======== Excerpted records
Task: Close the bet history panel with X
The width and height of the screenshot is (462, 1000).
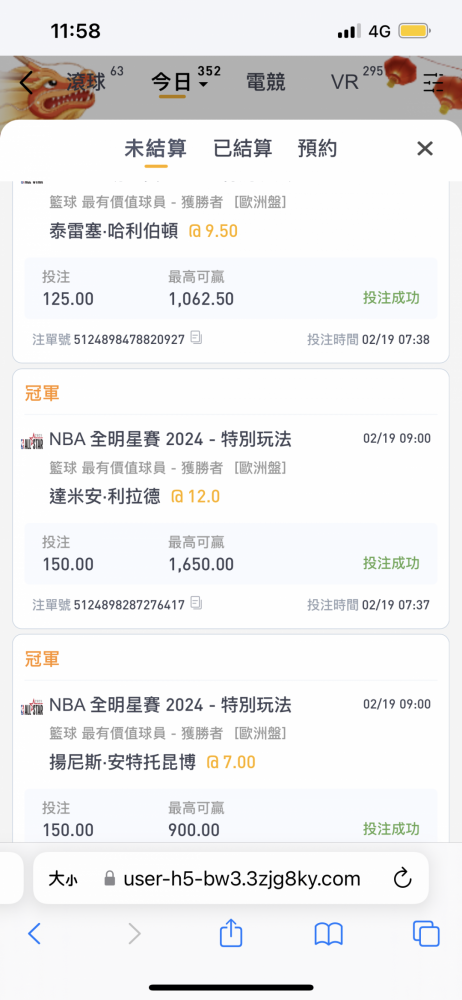Action: click(x=425, y=149)
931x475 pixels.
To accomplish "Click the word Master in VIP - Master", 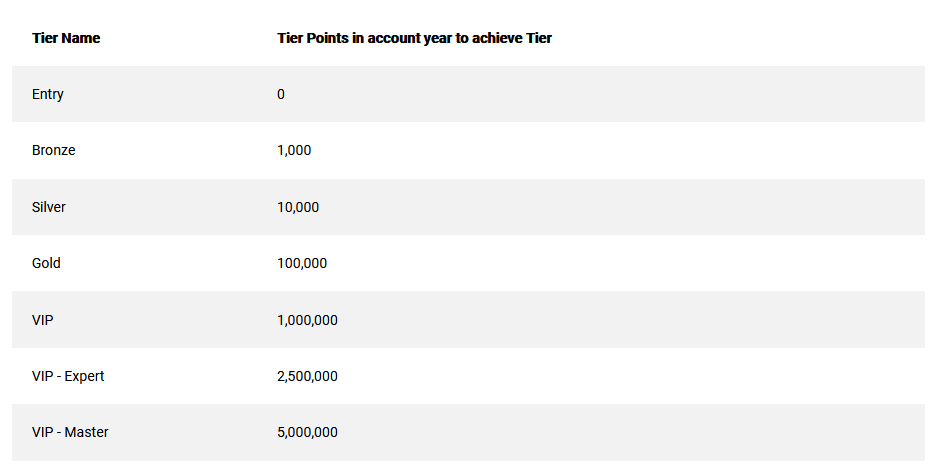I will coord(87,432).
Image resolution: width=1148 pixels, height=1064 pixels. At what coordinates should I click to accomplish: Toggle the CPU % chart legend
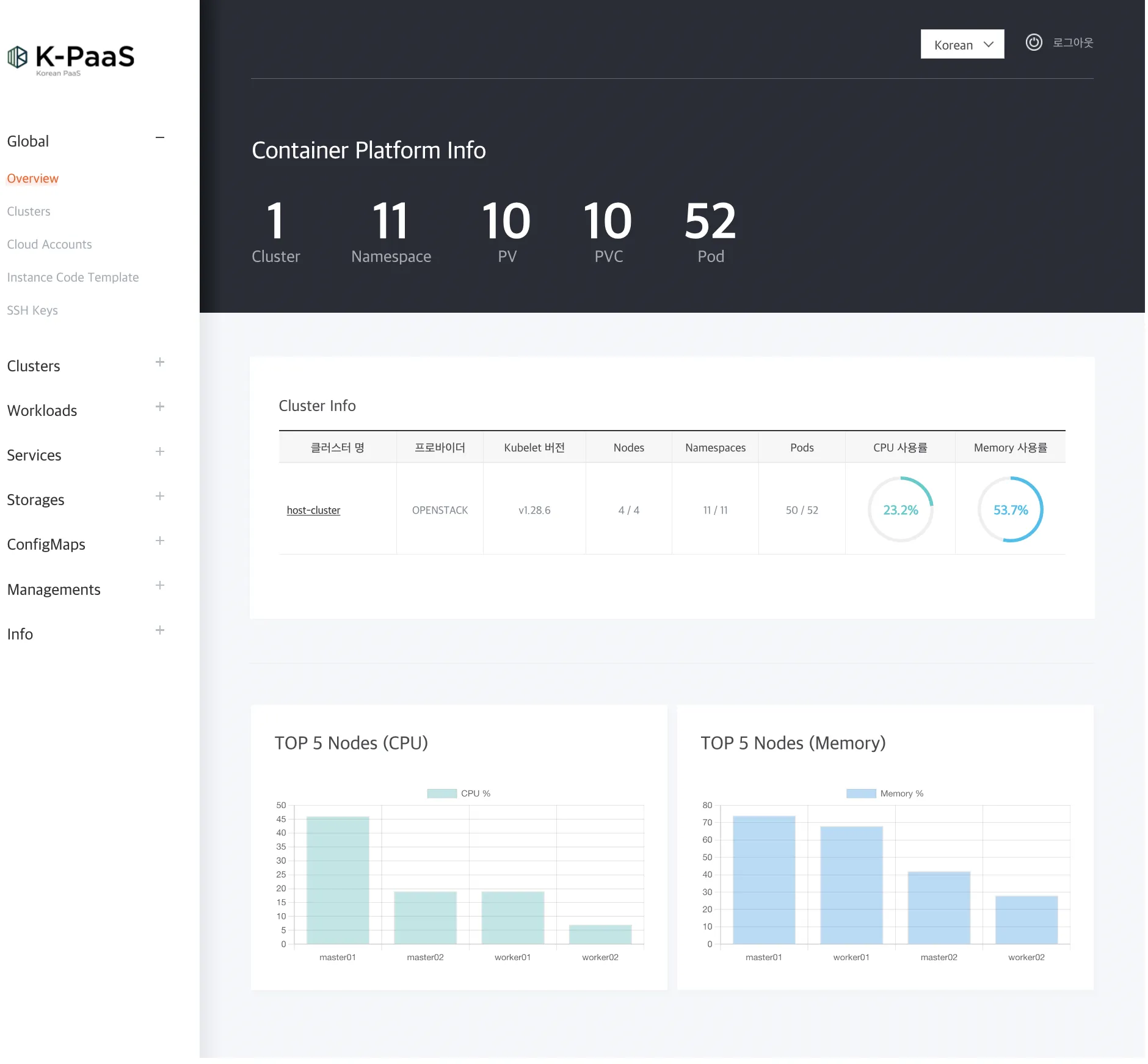(459, 793)

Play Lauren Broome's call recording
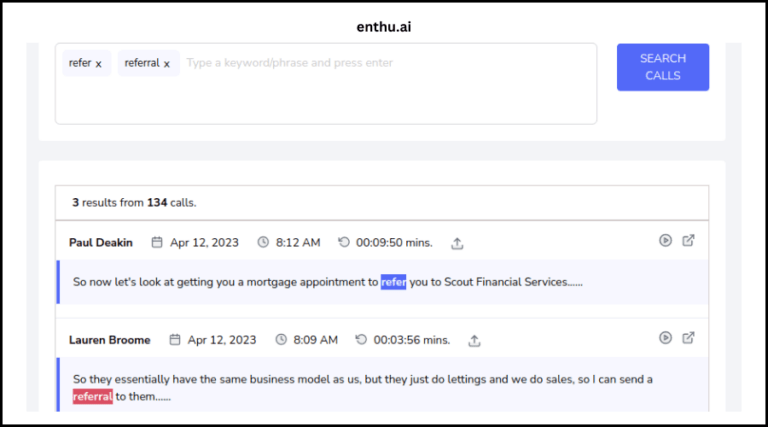tap(665, 337)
================
Put the lines from the one containing "Image resolution: width=1148" through the end of the records into a Markdown table with the columns Row and Record line, one numbered row per line and with blank lines skipped. Leave the pictures out of the table.

| Row | Record line |
|---|---|
| 1 | Image resolution: width=1148 pixels, height=1064 pixels. At what coordinates should I click to accomplish: Toggle the CPU % chart legend |
| 2 | (459, 793) |
| 3 | Play Lauren Broome's call recording |
| 4 | tap(665, 337) |